(Gaudium Press) En términos generales, la inteligencia artificial es la combinación de algoritmos -secuencia de instrucciones para resolver un problema-, creando puntos de conexión que se asemejan a las capacidades del raciocinio humano. “Posee” gran conocimiento enciclopédico, porque ha “leído” mucho más de lo que podría hacerlo un ser humano en toda su existencia; claro que esta asimilación “artificial” de lo “leído”, no significa que sea una profunda comprensión.
Su expresión más conocida es el famoso ChatGPT (Chat Generativo Previamente Entrenado). A través de “él” se puede “conversar” simuladamente con una “persona” que da sus respuestas -previamente establecidas- de forma automática. Nada destacadamente innovador, podríamos decir, pues miles de millones de informaciones captadas de internet son su residuo “intelectual”. No es un accionar autónomo inteligente, pues, sin la información colocada en internet durante años, no podría prestar servicio alguno.
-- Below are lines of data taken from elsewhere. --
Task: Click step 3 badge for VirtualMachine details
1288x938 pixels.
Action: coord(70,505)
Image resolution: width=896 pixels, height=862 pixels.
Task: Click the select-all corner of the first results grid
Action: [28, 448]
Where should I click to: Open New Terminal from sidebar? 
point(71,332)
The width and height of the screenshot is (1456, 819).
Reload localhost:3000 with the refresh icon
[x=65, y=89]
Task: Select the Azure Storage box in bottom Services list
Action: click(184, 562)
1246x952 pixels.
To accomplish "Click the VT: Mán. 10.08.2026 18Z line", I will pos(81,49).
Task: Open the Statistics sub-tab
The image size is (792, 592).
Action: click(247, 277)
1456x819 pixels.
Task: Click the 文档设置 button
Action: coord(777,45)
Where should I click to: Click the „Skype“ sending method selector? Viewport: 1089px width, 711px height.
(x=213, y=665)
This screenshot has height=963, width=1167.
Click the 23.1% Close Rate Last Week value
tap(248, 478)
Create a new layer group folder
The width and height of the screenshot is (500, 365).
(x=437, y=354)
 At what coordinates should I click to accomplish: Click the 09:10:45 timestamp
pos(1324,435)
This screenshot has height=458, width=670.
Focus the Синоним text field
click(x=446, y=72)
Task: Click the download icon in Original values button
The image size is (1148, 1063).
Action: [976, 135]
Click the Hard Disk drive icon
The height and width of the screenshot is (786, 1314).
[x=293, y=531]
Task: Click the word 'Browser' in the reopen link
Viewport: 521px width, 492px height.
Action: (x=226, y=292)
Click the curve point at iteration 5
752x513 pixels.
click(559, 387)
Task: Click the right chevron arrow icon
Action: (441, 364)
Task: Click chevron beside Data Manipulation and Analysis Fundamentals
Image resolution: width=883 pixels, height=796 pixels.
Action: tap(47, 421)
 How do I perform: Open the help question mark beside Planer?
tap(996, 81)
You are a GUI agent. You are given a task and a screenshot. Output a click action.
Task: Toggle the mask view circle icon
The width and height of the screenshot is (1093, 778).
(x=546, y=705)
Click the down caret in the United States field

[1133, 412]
La “inteligencia artificial” necesitó de la inteligencia humana.
En singular intercambio, se pueden crear o generar – para usar su pomposo título de generativo – textos, producir imágenes, crear vídeos, hasta hacer obras de arte basado en lo que ha “aprendido”. La propia empresa OpenAI, que está detrás de ella, reconoce que no siempre las respuestas son precisas.
Hay los que afirman -con optimismo todo especial- que logra ostentar un desempeño a nivel humano. Otros alertan que pondrá en peligro muchos puestos de trabajo, que facilitará la información falsa, el accionar de potenciales delincuentes cibernéticos, la suplantación de identidades, la piratería, etc.
Ya tenemos entre nosotros a los chatbots, de atención al cliente, que responden a pedidos de una pizza o similar, sustituyendo el accionar humano, pero sin inteligencia “emocional”, factor exclusivo de la persona en cuestión. En el mundo actual, un trabajo es un teléfono y los “trabajadores” son, a la vista diaria, los Rappi, los Ubers, los Pedidos Ya…
Ya se nos responde automáticamente a todo: nos indican la ruta a seguir, nos dan el clima, ofrecen películas y música, encontramos material alimenticio, remedios y hasta un diagnóstico de salud, consultas de cualquier tema que precisemos. Al pasar del tiempo, de la escritura a mano a la máquina de escribir y después al procesador de texto, acabamos no ejercitando los dones humanos, vivificándolos. La creatividad humana fue quedando erosionada.
Hay quienes sueñan que esta “revolución tecnológica” alcance la comprensión de las cosas, funcionando como un ser humano: que llegue a percibir su entorno, reaccione y tome actitudes, logrando articular deseos, propósitos, creencias. Ambicionan imitar las redes neuronales del cerebro, donde está la verdadera inteligencia.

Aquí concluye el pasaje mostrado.